Runbooks / Playbooks (Google SRE naming)

As The Site Reliability Workbook1 says, playbooks “reduce stress, the mean time to repair (MTTR), and the risk of human error.”

All alerts should be immediately actionable. There should be an action we expect a human to take immediately after they receive the page that the system is unable to take itself. The signal-to-noise ratio should be high to ensure few false positives; a low signal-to-noise ratio raises the risk for on-call engineers to develop alert fatigue.

Just like new code, new alerts should be thoroughly and thoughtfully reviewed. Each alert should have a corresponding playbook (runbook) entry.

How to create an effective runbook

There are five attributes of any good runbook; the five As.2 It must be:

  • Actionable. It’s nice to know the big picture and architecture of a system, but when you are looking for a runbook, you’re looking to take action based on a particular situation.
  • Accessible. If you can’t find the runbook, it doesn’t matter how well it is written.
  • Accurate. If it doesn’t contain truthful information, it’s worse than nothing at all.
  • Authoritative. It is confusing to have more than one runbook for any given process.
  • Adaptable. Systems evolve, and if you can’t change your runbook, the drift will make it unusable.

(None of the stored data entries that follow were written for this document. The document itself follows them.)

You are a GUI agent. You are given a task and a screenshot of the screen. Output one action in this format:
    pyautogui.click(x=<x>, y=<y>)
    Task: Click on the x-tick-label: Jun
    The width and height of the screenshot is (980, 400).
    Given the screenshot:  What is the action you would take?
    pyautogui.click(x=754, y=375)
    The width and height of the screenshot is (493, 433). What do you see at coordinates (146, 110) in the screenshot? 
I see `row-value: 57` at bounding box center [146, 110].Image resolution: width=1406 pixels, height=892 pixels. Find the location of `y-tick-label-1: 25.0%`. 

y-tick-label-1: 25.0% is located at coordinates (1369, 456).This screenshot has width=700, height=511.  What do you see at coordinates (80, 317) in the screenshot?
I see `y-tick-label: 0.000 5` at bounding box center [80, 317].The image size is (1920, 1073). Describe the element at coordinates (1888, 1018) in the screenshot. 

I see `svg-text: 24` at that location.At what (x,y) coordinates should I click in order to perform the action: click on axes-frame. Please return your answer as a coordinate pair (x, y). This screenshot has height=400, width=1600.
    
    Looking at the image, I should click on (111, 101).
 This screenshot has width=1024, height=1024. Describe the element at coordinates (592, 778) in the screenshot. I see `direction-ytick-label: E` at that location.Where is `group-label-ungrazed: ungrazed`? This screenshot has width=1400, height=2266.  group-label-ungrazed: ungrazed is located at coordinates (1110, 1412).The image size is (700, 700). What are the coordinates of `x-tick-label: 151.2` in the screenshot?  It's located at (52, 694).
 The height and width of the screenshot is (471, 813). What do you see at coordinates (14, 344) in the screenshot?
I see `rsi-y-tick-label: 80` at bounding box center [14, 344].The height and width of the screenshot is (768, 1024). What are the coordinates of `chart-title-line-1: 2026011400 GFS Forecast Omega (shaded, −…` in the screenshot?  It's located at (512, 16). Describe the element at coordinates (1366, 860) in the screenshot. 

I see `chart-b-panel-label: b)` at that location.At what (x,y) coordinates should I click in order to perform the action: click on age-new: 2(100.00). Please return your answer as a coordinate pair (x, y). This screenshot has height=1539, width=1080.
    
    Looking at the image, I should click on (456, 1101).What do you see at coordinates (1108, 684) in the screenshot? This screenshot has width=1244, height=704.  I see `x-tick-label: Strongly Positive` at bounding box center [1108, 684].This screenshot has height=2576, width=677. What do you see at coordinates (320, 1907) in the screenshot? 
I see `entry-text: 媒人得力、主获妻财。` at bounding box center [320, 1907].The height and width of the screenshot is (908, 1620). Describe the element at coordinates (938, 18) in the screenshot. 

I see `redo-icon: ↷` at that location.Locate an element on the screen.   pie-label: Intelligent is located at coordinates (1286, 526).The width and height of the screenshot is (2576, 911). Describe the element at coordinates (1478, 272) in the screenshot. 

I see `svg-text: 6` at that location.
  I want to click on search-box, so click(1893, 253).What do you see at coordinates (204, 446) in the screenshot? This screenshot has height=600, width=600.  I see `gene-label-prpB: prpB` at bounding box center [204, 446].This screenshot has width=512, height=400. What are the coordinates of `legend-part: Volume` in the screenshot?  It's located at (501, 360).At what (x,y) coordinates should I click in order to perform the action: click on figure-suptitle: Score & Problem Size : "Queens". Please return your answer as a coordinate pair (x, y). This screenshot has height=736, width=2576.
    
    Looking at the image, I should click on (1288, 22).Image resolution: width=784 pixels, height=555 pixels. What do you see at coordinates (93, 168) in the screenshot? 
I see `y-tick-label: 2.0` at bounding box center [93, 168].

Glossaries3 can be helpful for a few reasons:

  • Glossaries help you avoid repetition. When you can refer to a definition with a linked explanation, you save time and words.
  • Glossaries ensure consistency in descriptions. If something is explained in multiple ways, it can become confusing.
  • Glossaries enhance the usability of a runbook for engineers at all experience levels. By including a glossary in your runbook, you provide essential explanations for newer engineers and streamline information for more experienced ones.


  • RFC
  • RFD
  • ADR
  • paper, wiki, anything that helps why things are how they and how works in detail.